Excerpted data:
--- START ---

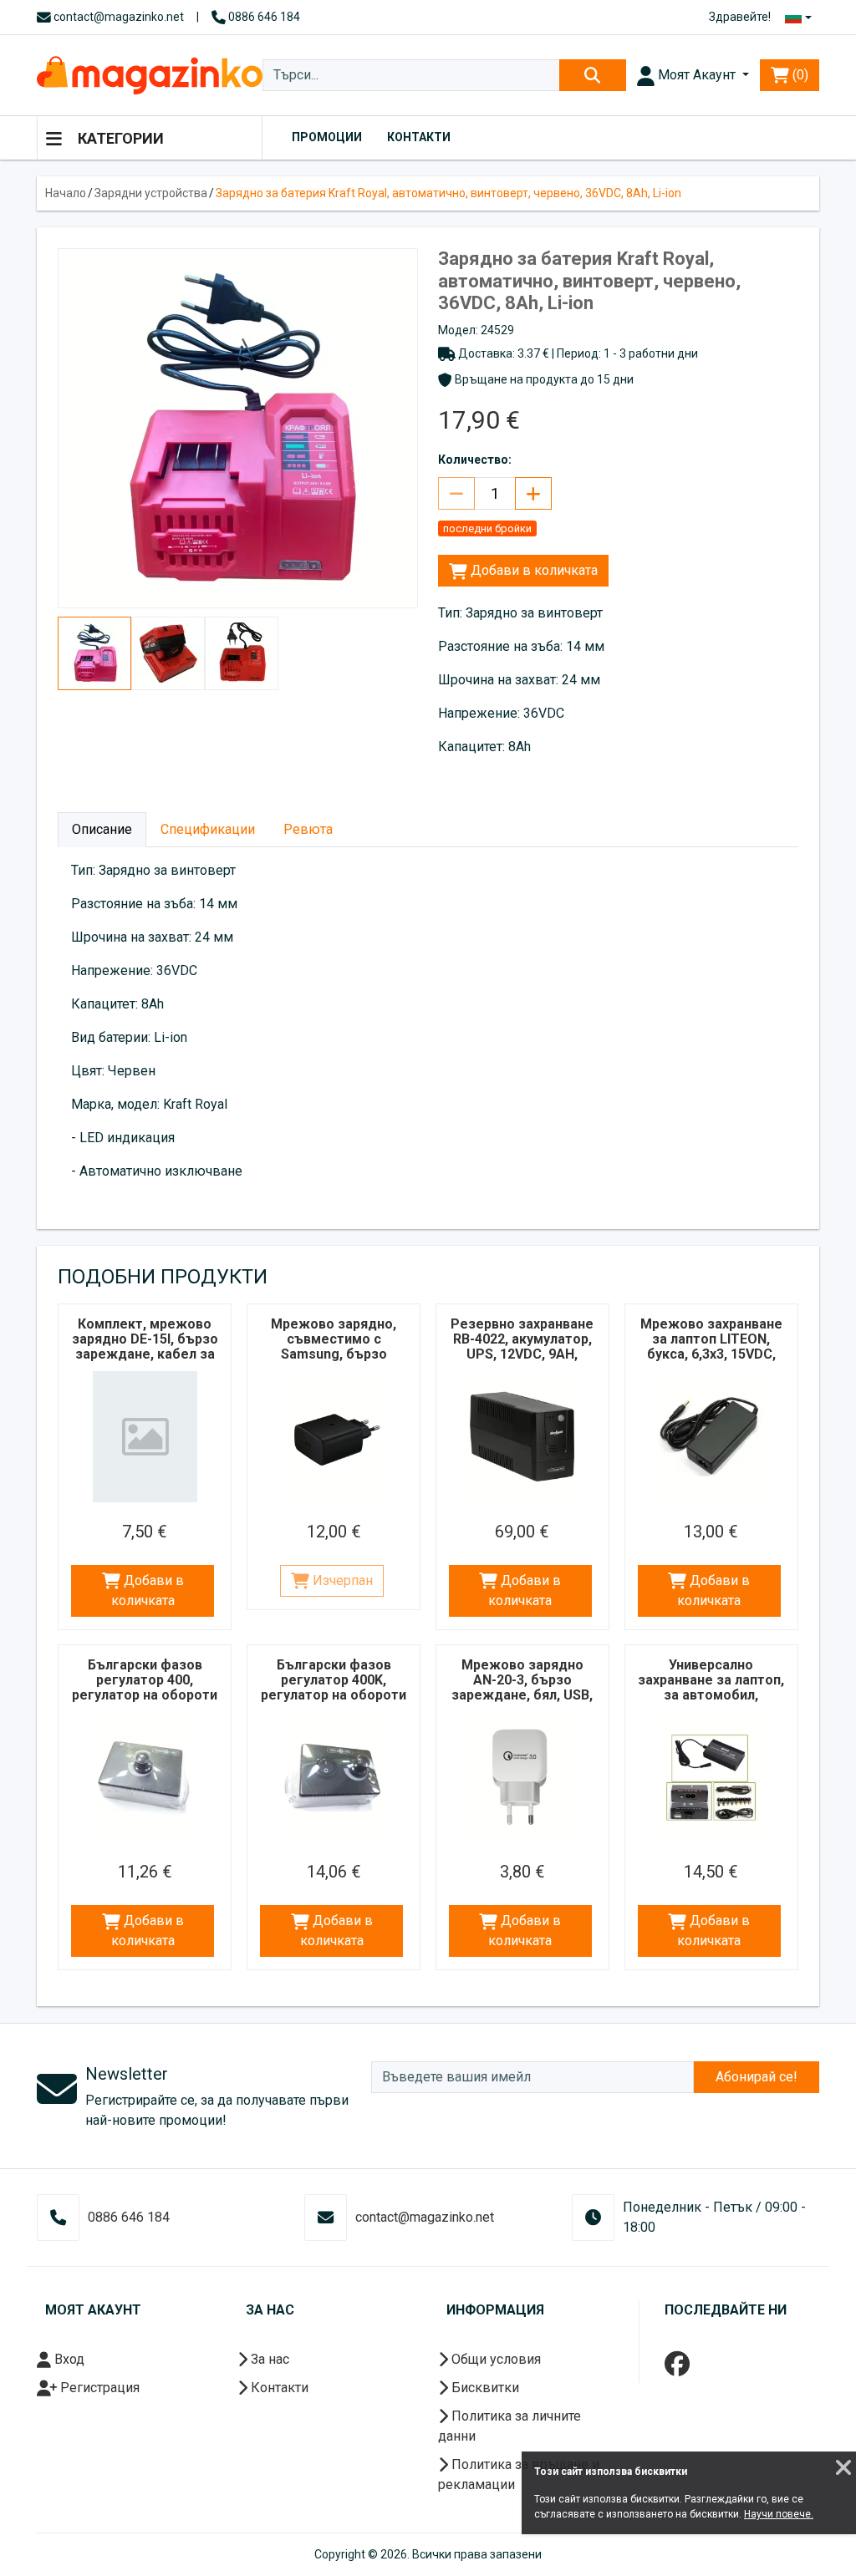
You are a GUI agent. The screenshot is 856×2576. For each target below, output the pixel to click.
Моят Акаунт (697, 75)
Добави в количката (532, 570)
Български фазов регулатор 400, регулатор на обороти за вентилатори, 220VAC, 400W (144, 1695)
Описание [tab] (102, 829)
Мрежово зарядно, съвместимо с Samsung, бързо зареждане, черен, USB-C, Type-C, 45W (333, 1354)
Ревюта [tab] (308, 829)
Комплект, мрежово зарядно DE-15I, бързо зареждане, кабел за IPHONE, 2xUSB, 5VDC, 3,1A (145, 1354)
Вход (67, 2359)
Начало (65, 193)
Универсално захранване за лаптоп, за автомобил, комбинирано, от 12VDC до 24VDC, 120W (711, 1702)
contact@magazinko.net (117, 16)
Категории (119, 138)
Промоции (327, 137)
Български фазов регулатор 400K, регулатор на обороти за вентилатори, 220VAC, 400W (333, 1695)
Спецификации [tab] (207, 829)
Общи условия (494, 2359)
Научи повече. (778, 2514)
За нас (268, 2359)
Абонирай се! (756, 2077)
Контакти (419, 137)
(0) (798, 75)
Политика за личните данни (509, 2426)
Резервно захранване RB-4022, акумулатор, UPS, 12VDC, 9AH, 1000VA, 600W (522, 1346)
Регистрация (98, 2388)
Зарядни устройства (150, 193)
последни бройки (487, 528)
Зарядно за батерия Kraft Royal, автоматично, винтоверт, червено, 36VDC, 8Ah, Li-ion (448, 193)
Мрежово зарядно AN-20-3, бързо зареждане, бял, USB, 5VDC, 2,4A (522, 1687)
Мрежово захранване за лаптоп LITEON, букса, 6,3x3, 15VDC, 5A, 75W (711, 1346)
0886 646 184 (263, 16)
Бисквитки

--- END ---

What to work on:
Leave out the pictures and give the rest of the material again, unaltered.

Task response:
You are a GUI agent. The screenshot is 856×2576. For each target below, output the pixel to click.
Моят Акаунт (697, 75)
Добави в количката (532, 570)
Български фазов регулатор 400, регулатор на обороти за вентилатори, 220VAC, 400W (144, 1695)
Описание [tab] (102, 829)
Мрежово зарядно, съвместимо с Samsung, бързо зареждане, черен, USB-C, Type-C, 45W (333, 1354)
Ревюта [tab] (308, 829)
Комплект, мрежово зарядно DE-15I, бързо зареждане, кабел за IPHONE, 2xUSB, 5VDC, 3,1A (145, 1354)
Вход (67, 2359)
Начало (65, 193)
Универсално захранване за лаптоп, за автомобил, комбинирано, от 12VDC до 24VDC, 120W (711, 1702)
contact@magazinko.net (117, 16)
Категории (119, 138)
Промоции (327, 137)
Български фазов регулатор 400K, регулатор на обороти за вентилатори, 220VAC, 400W (333, 1695)
Спецификации [tab] (207, 829)
Общи условия (494, 2359)
Научи повече. (778, 2514)
За нас (268, 2359)
Абонирай се! (756, 2077)
Контакти (419, 137)
(0) (798, 75)
Политика за личните данни (509, 2426)
Резервно захранване RB-4022, акумулатор, UPS, 12VDC, 9AH, 1000VA, 600W (522, 1346)
Регистрация (98, 2388)
Зарядни устройства (150, 193)
последни бройки (487, 528)
Зарядно за батерия Kraft Royal, автоматично, винтоверт, червено, 36VDC, 8Ah, Li-ion (448, 193)
Мрежово зарядно AN-20-3, бързо зареждане, бял, USB, 5VDC, 2,4A (522, 1687)
Мрежово захранване за лаптоп LITEON, букса, 6,3x3, 15VDC, 5A, 75W (711, 1346)
0886 646 184 (263, 16)
Бисквитки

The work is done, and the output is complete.